* PROBLEM: Every line from the one containing "Task: Click the words prossima eliminazione" to the one containing "Task: Open the Settings gear icon" in the records below, both included, must be set down exactly, and no other line.

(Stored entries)
++++++++++
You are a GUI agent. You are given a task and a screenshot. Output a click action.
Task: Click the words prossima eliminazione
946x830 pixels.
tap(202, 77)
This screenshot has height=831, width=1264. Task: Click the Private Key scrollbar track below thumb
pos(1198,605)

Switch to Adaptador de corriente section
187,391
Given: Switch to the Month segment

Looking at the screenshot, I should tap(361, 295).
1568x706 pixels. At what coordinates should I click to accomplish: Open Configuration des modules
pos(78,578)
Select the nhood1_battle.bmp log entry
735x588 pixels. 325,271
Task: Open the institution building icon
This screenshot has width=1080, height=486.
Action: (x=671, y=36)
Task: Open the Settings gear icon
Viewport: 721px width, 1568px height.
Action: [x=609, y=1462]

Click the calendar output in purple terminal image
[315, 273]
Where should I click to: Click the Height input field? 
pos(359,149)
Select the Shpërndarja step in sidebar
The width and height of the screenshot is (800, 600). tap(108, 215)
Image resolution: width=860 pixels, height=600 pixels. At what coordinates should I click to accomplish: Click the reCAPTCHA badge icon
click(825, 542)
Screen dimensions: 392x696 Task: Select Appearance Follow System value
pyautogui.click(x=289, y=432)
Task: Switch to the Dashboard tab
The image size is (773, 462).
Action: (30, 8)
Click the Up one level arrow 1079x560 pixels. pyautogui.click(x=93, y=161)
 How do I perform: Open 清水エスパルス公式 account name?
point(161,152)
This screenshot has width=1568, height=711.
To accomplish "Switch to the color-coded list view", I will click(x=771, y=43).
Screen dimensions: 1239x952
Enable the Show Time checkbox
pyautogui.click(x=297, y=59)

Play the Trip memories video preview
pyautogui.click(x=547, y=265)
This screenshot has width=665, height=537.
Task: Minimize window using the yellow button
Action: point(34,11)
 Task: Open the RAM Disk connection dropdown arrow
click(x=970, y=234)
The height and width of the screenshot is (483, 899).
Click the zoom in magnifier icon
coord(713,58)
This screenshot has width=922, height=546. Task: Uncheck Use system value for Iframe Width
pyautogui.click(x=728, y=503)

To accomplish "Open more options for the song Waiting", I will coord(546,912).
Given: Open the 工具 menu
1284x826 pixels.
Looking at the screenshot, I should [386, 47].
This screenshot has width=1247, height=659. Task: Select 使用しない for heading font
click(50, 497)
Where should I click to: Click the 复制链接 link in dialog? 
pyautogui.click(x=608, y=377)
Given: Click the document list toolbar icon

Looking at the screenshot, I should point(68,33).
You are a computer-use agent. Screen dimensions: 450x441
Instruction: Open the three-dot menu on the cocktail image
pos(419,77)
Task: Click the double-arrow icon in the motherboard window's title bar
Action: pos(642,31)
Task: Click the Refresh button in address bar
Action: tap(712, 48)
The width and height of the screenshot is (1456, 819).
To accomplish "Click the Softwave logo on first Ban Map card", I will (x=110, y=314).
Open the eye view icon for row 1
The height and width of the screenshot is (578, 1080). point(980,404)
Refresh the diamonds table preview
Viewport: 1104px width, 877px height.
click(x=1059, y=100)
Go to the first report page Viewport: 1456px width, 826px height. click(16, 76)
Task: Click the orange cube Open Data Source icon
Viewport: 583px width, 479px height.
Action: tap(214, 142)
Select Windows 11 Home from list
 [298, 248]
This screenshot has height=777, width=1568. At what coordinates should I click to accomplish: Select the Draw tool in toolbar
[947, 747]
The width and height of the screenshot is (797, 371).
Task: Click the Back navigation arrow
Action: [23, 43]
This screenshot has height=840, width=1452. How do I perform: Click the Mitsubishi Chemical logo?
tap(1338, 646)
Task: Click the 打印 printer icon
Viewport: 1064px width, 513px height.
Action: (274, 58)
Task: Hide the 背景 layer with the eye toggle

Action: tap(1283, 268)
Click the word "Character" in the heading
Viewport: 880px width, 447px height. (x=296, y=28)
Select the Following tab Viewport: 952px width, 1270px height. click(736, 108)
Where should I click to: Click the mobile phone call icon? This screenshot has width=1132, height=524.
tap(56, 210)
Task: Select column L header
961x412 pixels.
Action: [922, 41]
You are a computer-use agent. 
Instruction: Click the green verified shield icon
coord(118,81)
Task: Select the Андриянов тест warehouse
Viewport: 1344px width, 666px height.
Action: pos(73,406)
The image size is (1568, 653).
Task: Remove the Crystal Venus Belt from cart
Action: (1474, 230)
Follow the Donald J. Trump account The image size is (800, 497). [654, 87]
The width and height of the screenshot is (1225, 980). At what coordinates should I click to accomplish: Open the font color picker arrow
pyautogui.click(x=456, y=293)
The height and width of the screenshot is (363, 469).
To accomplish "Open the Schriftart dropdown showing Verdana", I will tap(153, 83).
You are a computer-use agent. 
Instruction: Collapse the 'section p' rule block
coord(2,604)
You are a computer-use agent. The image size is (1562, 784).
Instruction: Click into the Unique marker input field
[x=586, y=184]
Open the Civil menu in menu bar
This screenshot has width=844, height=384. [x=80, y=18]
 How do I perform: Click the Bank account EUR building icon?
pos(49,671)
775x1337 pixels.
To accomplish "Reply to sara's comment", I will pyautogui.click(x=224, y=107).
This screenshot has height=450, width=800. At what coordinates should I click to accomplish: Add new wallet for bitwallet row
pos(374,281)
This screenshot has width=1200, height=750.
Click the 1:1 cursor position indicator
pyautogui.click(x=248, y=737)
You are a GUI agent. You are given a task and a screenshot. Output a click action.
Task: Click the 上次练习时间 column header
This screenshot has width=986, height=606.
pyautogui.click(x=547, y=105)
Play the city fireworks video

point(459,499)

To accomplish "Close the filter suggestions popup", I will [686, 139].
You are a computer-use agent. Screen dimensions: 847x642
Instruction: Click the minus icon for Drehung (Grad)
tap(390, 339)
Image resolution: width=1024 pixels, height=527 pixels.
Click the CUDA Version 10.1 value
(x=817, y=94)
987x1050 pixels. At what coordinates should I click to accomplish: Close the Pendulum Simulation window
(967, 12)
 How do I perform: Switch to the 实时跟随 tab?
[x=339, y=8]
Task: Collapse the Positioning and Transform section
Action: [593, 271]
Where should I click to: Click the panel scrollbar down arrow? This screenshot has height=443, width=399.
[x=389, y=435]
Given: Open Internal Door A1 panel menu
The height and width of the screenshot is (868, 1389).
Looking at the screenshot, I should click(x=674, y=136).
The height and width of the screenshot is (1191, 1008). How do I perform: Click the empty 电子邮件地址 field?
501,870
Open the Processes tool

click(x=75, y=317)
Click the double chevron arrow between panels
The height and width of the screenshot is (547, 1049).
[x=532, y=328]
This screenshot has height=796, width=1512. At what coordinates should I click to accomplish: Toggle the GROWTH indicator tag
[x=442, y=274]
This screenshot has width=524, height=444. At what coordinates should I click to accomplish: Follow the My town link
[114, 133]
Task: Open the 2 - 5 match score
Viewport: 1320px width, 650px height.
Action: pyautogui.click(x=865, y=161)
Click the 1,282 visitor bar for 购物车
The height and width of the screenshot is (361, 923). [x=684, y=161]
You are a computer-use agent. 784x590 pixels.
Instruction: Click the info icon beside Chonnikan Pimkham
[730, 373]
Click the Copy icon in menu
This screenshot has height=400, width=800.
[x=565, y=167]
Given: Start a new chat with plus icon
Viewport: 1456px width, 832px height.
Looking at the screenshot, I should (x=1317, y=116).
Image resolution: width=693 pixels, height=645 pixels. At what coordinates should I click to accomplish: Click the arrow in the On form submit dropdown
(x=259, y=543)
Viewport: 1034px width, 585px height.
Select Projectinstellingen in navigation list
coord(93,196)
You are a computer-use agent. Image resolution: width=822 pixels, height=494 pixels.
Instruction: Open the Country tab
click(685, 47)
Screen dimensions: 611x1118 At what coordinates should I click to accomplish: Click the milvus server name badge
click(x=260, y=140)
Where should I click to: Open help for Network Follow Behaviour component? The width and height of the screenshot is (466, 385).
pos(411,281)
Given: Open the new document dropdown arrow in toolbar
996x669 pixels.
++++++++++
* RESPONSE AREA:
Task: Click the words prossima eliminazione
946x830 pixels.
tap(202, 77)
This screenshot has height=831, width=1264. Task: Click the Private Key scrollbar track below thumb
pos(1198,605)

Switch to Adaptador de corriente section
187,391
Given: Switch to the Month segment

Looking at the screenshot, I should tap(361, 295).
1568x706 pixels. At what coordinates should I click to accomplish: Open Configuration des modules
pos(78,578)
Select the nhood1_battle.bmp log entry
735x588 pixels. 325,271
Task: Open the institution building icon
This screenshot has width=1080, height=486.
Action: (x=671, y=36)
Task: Open the Settings gear icon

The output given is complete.